The Cavium Coherent Processor Interconnect (CCPI) for NUMA clustering on the ThunderX chips only scales to two sockets, but we suspect that it is very heavily based on the interconnect originally developed for the Octeons and can scale further if and when Cavium needs it to. With the bulk of the market using two-socket machines, it seems unlikely that this will be necessary out of the chute as the initial ThunderX chips ramp.

“Two socket is a major differentiator for us, and a significant number of our customers are interested in it,” Gopal Hegde, vice president and general manager of the Data Center Processor Group at Cavium, tells The Next Platform. “It puts us very close to the incumbent, high volume CPUs that are out there in the market, and it also allows a lot of our customers to reuse the platforms they have developed already.

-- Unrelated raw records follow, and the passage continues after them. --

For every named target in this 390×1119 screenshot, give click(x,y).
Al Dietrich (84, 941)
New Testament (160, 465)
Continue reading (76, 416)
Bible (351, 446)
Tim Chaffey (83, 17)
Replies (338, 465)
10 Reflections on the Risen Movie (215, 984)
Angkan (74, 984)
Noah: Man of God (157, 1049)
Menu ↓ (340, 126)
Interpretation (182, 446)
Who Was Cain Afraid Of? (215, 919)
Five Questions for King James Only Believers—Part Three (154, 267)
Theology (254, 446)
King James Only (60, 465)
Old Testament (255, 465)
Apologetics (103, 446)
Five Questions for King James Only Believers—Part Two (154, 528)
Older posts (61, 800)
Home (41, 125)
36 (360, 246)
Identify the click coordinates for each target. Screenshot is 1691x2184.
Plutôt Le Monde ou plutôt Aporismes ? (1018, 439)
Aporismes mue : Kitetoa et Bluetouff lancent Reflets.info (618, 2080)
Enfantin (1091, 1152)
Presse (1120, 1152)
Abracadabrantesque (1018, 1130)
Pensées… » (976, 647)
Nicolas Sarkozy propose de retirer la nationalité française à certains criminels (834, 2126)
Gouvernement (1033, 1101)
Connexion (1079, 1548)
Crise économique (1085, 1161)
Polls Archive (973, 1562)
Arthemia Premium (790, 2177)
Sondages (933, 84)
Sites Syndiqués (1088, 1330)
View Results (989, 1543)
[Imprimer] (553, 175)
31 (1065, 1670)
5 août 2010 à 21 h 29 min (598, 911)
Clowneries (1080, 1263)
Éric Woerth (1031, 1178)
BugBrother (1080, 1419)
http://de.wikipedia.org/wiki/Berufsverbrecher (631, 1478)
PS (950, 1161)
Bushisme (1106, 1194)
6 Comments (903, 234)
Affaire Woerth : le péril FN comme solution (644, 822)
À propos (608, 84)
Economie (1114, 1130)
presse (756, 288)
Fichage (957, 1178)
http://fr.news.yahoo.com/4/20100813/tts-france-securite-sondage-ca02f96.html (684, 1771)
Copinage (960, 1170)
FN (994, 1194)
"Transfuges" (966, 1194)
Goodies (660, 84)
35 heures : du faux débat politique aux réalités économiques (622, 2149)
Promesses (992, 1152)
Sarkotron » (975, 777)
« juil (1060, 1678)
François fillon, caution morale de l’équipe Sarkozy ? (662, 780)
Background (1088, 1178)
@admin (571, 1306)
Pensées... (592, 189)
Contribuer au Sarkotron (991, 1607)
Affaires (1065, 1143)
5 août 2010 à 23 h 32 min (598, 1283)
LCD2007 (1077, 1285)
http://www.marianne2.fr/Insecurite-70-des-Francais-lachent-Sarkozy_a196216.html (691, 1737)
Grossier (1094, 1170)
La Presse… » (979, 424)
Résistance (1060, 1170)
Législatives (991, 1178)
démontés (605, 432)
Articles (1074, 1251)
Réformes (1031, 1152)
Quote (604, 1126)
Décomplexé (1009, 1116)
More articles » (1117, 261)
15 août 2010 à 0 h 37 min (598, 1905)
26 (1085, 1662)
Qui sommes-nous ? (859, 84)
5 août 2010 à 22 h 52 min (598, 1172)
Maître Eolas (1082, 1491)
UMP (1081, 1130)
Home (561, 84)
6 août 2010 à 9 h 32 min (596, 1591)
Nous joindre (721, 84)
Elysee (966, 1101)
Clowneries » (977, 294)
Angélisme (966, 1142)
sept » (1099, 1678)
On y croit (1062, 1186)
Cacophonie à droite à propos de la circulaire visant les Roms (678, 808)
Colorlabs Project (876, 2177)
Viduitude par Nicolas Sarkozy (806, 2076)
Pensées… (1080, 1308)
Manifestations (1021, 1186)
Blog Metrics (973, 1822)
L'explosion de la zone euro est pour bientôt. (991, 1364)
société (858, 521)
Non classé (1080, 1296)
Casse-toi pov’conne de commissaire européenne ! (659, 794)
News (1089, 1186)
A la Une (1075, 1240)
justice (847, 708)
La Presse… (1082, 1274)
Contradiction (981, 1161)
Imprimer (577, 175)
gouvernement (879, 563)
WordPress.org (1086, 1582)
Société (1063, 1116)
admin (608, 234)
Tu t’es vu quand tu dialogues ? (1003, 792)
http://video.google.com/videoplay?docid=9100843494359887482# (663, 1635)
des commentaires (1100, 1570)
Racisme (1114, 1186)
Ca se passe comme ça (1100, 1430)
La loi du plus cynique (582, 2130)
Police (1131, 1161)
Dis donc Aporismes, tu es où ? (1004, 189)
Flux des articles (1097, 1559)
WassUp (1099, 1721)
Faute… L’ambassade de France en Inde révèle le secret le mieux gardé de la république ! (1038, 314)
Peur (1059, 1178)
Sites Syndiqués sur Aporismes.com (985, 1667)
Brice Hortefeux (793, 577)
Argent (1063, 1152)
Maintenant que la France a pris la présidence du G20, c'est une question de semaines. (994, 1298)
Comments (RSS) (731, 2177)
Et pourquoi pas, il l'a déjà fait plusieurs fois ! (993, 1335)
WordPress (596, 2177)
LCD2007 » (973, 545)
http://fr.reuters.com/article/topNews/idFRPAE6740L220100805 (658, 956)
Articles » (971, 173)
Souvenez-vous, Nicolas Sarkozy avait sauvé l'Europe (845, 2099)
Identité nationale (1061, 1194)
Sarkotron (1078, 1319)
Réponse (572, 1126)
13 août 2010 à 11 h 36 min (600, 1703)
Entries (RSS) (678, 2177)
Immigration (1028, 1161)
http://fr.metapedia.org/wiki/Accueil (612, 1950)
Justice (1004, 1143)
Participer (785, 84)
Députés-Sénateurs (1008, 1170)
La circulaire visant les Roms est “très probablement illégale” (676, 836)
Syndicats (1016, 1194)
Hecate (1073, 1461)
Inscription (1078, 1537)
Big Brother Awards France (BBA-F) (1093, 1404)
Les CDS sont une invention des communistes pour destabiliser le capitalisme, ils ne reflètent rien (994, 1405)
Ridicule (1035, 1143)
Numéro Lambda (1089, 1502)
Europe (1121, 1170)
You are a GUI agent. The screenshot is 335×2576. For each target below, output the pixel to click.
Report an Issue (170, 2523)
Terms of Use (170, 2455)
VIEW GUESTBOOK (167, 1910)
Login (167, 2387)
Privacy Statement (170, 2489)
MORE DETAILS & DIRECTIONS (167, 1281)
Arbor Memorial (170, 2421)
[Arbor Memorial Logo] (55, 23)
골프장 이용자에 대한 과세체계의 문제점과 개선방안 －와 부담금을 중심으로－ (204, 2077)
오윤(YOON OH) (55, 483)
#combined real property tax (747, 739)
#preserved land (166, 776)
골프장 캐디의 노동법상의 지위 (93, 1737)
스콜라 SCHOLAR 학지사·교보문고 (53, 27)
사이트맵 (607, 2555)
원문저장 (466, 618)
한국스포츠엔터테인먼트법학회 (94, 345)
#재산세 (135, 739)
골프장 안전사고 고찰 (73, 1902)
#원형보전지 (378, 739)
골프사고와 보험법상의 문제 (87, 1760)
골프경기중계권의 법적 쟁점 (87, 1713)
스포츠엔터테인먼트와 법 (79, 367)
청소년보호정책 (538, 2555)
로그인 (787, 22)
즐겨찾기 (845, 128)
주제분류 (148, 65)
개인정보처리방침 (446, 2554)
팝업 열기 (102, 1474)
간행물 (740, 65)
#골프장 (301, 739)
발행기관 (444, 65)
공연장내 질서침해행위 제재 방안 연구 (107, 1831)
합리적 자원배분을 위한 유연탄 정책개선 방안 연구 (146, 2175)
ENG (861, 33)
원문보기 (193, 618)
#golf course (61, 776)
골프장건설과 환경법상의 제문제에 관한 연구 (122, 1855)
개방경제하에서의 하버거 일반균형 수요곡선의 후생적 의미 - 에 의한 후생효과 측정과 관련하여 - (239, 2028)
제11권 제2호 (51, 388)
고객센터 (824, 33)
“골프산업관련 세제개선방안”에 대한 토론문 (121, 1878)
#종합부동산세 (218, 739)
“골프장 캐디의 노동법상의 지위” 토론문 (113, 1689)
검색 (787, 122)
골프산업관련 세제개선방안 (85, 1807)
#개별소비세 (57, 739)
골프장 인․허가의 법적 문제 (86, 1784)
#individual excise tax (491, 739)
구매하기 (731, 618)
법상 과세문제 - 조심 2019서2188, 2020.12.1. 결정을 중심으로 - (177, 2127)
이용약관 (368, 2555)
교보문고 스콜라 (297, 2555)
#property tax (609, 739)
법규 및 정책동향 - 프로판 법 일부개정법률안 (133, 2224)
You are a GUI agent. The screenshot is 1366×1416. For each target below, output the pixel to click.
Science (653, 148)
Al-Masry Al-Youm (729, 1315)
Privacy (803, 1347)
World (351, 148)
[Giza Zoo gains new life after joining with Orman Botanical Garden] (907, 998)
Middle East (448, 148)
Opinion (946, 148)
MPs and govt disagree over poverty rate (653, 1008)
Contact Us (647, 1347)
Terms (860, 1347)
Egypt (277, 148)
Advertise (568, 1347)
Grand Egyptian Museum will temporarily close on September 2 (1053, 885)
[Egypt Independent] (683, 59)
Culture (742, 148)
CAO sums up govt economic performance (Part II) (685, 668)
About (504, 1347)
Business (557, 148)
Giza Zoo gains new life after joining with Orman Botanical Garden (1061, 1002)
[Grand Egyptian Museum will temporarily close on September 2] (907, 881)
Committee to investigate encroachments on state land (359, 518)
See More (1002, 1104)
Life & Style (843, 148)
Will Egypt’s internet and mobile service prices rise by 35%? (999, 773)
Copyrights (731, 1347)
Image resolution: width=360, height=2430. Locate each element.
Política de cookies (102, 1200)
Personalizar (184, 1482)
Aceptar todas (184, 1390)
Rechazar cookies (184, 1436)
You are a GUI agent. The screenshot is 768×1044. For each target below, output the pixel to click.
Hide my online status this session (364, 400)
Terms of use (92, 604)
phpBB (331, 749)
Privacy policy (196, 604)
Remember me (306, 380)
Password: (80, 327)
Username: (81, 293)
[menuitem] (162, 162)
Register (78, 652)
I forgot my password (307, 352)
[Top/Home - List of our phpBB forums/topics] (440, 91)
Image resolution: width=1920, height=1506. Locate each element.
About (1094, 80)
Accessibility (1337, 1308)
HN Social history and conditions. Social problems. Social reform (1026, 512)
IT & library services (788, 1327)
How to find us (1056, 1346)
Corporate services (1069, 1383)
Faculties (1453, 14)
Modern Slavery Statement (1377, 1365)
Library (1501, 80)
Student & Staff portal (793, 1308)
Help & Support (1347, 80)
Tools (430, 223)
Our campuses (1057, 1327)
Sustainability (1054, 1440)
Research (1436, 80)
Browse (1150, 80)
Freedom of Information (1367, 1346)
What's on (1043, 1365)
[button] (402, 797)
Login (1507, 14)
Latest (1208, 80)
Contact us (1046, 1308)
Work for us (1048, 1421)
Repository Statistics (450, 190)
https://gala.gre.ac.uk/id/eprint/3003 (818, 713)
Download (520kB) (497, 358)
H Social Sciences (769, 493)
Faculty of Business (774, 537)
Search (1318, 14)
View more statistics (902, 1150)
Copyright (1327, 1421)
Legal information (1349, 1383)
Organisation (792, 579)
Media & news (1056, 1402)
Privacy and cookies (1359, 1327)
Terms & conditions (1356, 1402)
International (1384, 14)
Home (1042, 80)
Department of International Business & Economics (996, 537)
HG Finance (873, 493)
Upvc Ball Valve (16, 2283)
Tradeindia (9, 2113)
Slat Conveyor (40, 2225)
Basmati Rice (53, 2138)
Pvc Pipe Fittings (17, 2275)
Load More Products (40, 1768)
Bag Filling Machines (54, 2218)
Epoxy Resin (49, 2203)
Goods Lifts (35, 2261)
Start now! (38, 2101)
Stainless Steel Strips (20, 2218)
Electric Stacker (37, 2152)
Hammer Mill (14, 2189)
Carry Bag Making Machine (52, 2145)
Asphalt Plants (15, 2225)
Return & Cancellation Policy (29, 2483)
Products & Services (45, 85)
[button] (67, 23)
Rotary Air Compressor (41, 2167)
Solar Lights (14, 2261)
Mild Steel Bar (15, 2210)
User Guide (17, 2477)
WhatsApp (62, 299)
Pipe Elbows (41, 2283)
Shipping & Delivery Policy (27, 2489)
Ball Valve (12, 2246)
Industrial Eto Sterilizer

If they have a chassis and a power supply, all they have to do is redesign the motherboard. If you look at our ODM platforms, they are all in the standard motherboard form factors – MicroATX, EATX, ATX – that go into lots of different machines. And for the end users, it results in a machine that looks very much like what they are deploying today.”

As we have pointed out before, people do not want to change their processor architecture, their physical infrastructure and its management, and their systems software stack all at the same time. They might do two of them. So keeping the form factors and management the same is key for ARM chip adoption in the datacenter. (Ditto for Power chips, while we are thinking about it.)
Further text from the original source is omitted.